What is asked
Retype the passage of the article about the annuity lobbying visit to Capitol Hill below, starting with "Rep. Meeks’ legislative" and going on through "based in New York.".

Extract provided
▼▼▼
On a sultry afternoon in Washington, D.C. in early May, the U.S. Capitol looked stark, lonely, and forbidding. The famous white dome, broad steps and balustered porticos glowed like the Taj Mahal but appeared deserted except for two or three black-clad sentries cradling automatic rifles.
Eighty-some members of the National Association for Fixed Annuities (NAFA) were undaunted and undeterred, however. In groups of four or five they had cabbed to the Hill from the gilded luxury of the Renaissance Mayflower Hotel and were bound for appointments with their legislators—or at least with their legislator’s legislative aides.
The purpose of the meetings—a “March to the Hill” orchestrated for NAFA by the lobbying arm of the Washington law firm Blank Rome—was to educate senators and congressmen or their aides about indexed annuities and SEC Rule 151A, which made equity-indexed annuities subject to SEC regulation.
Most of all, the purpose was to urge legislators from both major parties to co-sponsor a bill that would reverse 151A, which reclassified index annuities as securities rather than insurance products. The rule was approved by the SEC last December but doesn’t take effect until 2011.
The new bill, which apparently has not yet been submitted or given a number, would nullify 151A and “clarify” the Securities and Exchange Act of 1933 to ensure that EIAs are exempt from federal securities regulation. The original co-sponsors of the bill are Gregory W. Meeks (D-NY) and Tom Price (R-GA). There is no companion bill in the Senate yet.
Rep. Meeks’ legislative director, Tre Riddle, explained the Queens, New York congressman’s interest in the bill: “We have a number of constituents who hold annuities who have expressed concern about this issue, as have independent insurance agents who live or work in our district and insurance companies based in New York.
“As a member of the House Financial Services committee, we’re acutely aware of the financial markets, globally, nationally, and in New York. We’re also sponsoring the bill because we disagree with the SEC interjecting itself in a traditionally state-regulated matter.”
The Meeks-Price bill is part of NAFA’s “two-pronged assault” on 151A, which includes a lawsuit filed against the SEC by indexed annuity manufacturers and wholesalers, including American Equity Life, National Western Life, Midland National Life, OM Financial Life, BHC Marketing and others.
▲▲▲
Listed records
▼▼▼
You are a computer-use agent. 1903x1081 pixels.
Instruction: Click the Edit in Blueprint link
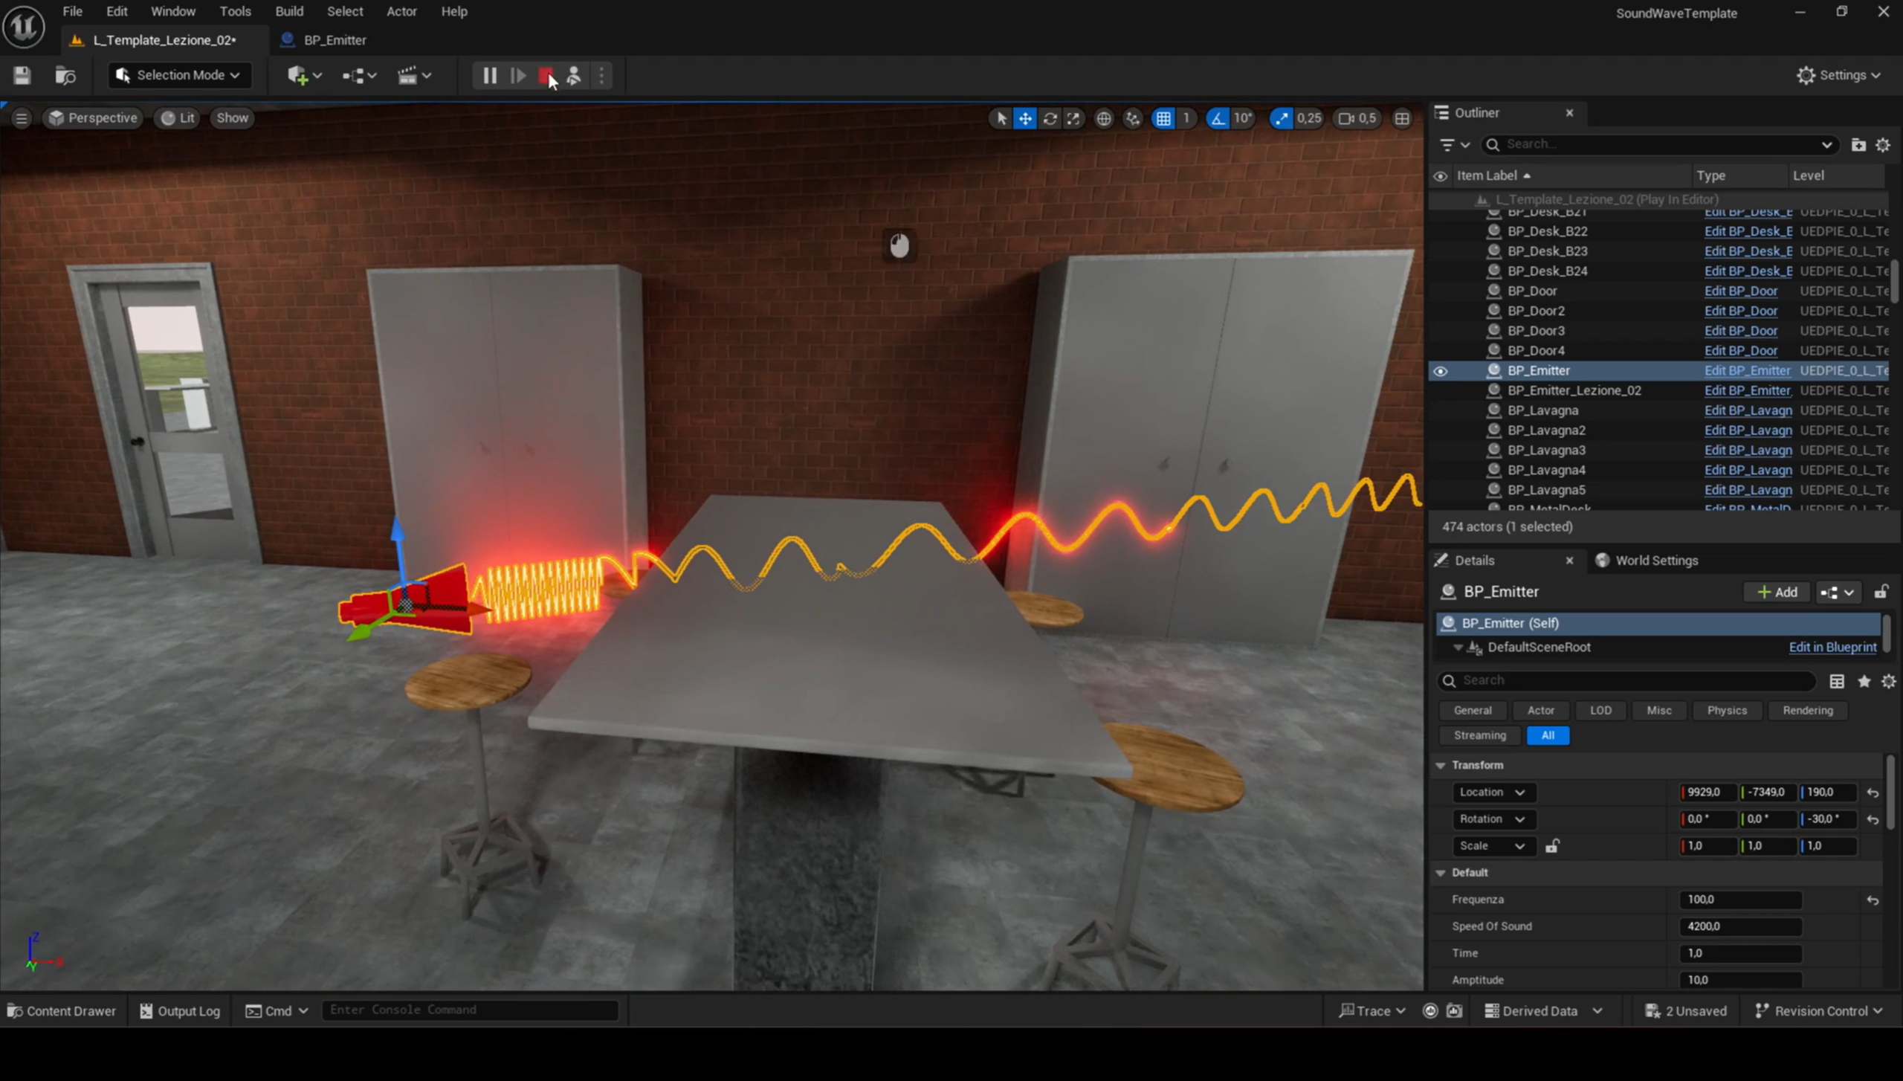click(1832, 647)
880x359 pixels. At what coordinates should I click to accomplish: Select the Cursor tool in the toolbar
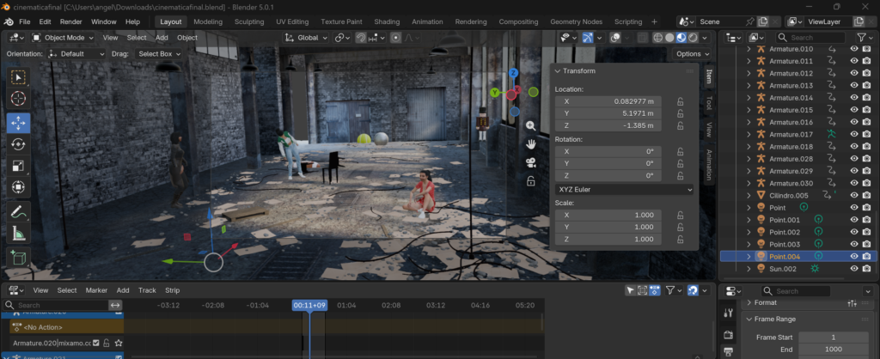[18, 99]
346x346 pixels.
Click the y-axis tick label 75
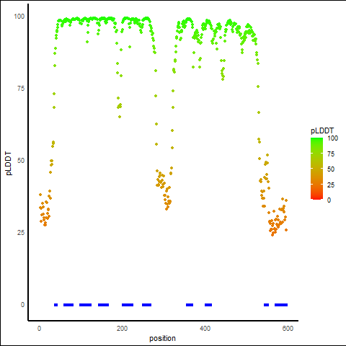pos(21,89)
▲▲▲
▼▼▼
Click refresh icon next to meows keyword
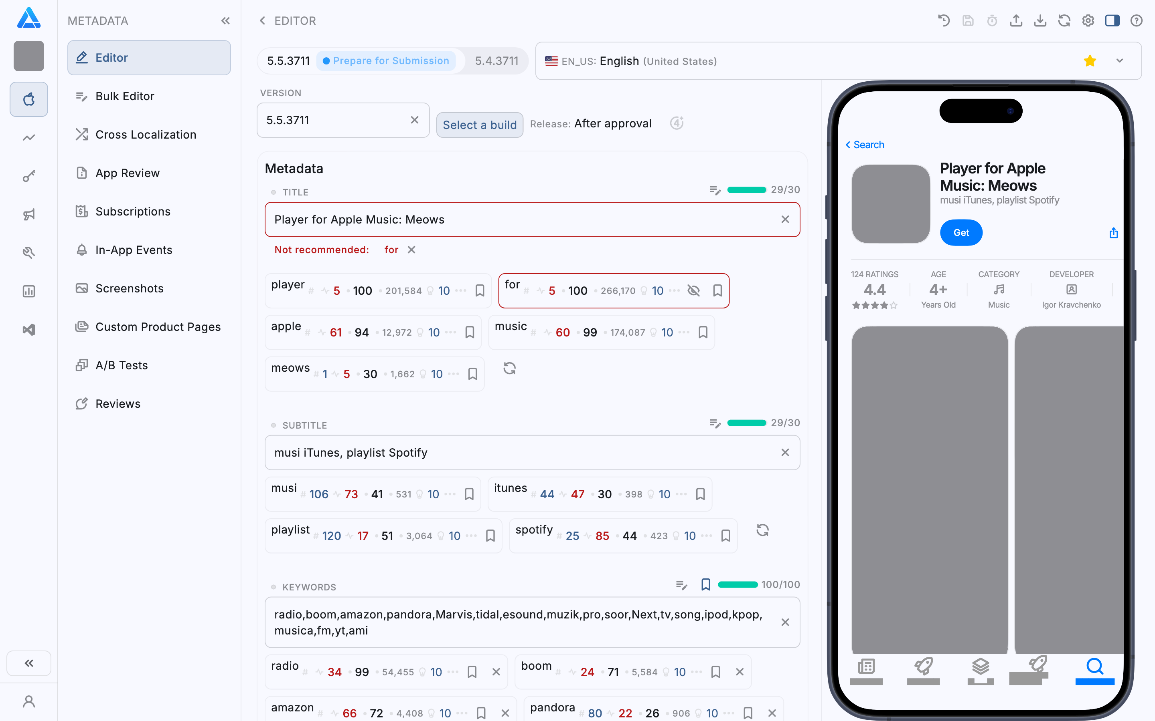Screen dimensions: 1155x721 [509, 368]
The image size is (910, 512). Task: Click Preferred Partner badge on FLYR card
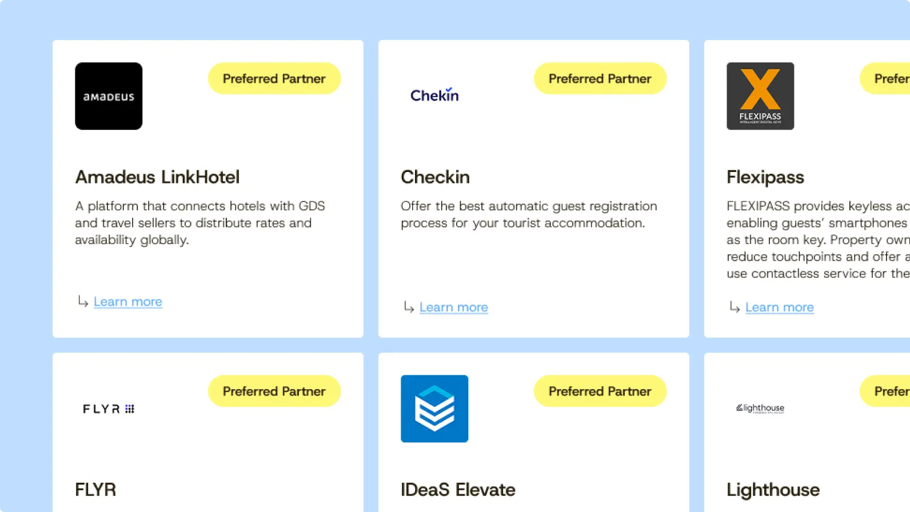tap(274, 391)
▲▲▲
Exercise solution
Rep. Meeks’ legislative director, Tre Riddle, explained the Queens, New York congressman’s interest in the bill: “We have a number of constituents who hold annuities who have expressed concern about this issue, as have independent insurance agents who live or work in our district and insurance companies based in New York.